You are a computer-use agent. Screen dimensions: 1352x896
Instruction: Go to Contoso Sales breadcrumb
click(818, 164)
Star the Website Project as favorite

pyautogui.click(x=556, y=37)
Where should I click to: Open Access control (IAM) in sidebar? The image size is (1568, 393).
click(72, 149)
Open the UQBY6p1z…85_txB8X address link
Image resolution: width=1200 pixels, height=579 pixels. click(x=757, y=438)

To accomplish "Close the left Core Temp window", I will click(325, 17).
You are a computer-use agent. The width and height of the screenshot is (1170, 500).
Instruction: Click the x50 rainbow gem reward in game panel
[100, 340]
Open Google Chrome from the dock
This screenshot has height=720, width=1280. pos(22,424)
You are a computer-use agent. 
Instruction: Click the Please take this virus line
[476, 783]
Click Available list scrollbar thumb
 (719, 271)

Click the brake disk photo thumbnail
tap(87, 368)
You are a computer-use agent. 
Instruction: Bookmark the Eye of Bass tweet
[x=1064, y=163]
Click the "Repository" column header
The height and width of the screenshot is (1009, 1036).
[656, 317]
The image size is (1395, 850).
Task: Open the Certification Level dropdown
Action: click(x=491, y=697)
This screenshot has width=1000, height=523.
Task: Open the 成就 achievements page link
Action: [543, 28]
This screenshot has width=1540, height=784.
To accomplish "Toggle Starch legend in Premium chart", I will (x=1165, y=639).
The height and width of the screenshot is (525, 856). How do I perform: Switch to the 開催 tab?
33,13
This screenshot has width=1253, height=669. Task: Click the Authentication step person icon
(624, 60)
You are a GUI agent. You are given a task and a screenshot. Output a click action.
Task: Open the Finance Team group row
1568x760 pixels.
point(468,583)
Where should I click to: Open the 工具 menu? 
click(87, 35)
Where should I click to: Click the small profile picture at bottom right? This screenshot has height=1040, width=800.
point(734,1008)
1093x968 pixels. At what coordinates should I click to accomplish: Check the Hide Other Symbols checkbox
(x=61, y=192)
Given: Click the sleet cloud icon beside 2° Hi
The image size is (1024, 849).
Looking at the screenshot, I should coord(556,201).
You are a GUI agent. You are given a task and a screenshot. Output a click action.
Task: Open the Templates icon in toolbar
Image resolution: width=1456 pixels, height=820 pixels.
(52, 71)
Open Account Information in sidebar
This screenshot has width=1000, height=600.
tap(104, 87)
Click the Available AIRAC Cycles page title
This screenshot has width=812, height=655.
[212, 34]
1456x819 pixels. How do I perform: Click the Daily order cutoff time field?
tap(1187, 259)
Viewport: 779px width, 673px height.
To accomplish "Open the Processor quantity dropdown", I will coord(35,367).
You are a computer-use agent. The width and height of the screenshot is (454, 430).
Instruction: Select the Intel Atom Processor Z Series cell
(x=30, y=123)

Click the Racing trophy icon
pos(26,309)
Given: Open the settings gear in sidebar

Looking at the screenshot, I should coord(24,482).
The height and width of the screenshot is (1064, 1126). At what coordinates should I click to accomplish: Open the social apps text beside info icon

____________________

Exercise details:
The response should consist of the entries above, retyped exactly.

Solution to this exercise:
You are a computer-use agent. Screen dimensions: 1352x896
Instruction: Go to Contoso Sales breadcrumb
click(818, 164)
Star the Website Project as favorite

pyautogui.click(x=556, y=37)
Where should I click to: Open Access control (IAM) in sidebar? The image size is (1568, 393).
click(72, 149)
Open the UQBY6p1z…85_txB8X address link
Image resolution: width=1200 pixels, height=579 pixels. click(x=757, y=438)

To accomplish "Close the left Core Temp window", I will click(325, 17).
You are a computer-use agent. The width and height of the screenshot is (1170, 500).
Instruction: Click the x50 rainbow gem reward in game panel
[100, 340]
Open Google Chrome from the dock
This screenshot has height=720, width=1280. pos(22,424)
You are a computer-use agent. 
Instruction: Click the Please take this virus line
[476, 783]
Click Available list scrollbar thumb
 (719, 271)

Click the brake disk photo thumbnail
tap(87, 368)
You are a computer-use agent. 
Instruction: Bookmark the Eye of Bass tweet
[x=1064, y=163]
Click the "Repository" column header
The height and width of the screenshot is (1009, 1036).
[656, 317]
The image size is (1395, 850).
Task: Open the Certification Level dropdown
Action: click(x=491, y=697)
This screenshot has width=1000, height=523.
Task: Open the 成就 achievements page link
Action: [543, 28]
This screenshot has width=1540, height=784.
To accomplish "Toggle Starch legend in Premium chart", I will (x=1165, y=639).
The height and width of the screenshot is (525, 856). How do I perform: Switch to the 開催 tab?
33,13
This screenshot has width=1253, height=669. Task: Click the Authentication step person icon
(624, 60)
You are a GUI agent. You are given a task and a screenshot. Output a click action.
Task: Open the Finance Team group row
1568x760 pixels.
point(468,583)
Where should I click to: Open the 工具 menu? 
click(87, 35)
Where should I click to: Click the small profile picture at bottom right? This screenshot has height=1040, width=800.
point(734,1008)
1093x968 pixels. At what coordinates should I click to accomplish: Check the Hide Other Symbols checkbox
(x=61, y=192)
Given: Click the sleet cloud icon beside 2° Hi
The image size is (1024, 849).
Looking at the screenshot, I should coord(556,201).
You are a GUI agent. You are given a task and a screenshot. Output a click action.
Task: Open the Templates icon in toolbar
Image resolution: width=1456 pixels, height=820 pixels.
(52, 71)
Open Account Information in sidebar
This screenshot has width=1000, height=600.
tap(104, 87)
Click the Available AIRAC Cycles page title
This screenshot has width=812, height=655.
[212, 34]
1456x819 pixels. How do I perform: Click the Daily order cutoff time field?
tap(1187, 259)
Viewport: 779px width, 673px height.
To accomplish "Open the Processor quantity dropdown", I will coord(35,367).
You are a computer-use agent. The width and height of the screenshot is (454, 430).
Instruction: Select the Intel Atom Processor Z Series cell
(x=30, y=123)

Click the Racing trophy icon
pos(26,309)
Given: Open the settings gear in sidebar

Looking at the screenshot, I should coord(24,482).
The height and width of the screenshot is (1064, 1126). At what coordinates should I click to accomplish: Open the social apps text beside info icon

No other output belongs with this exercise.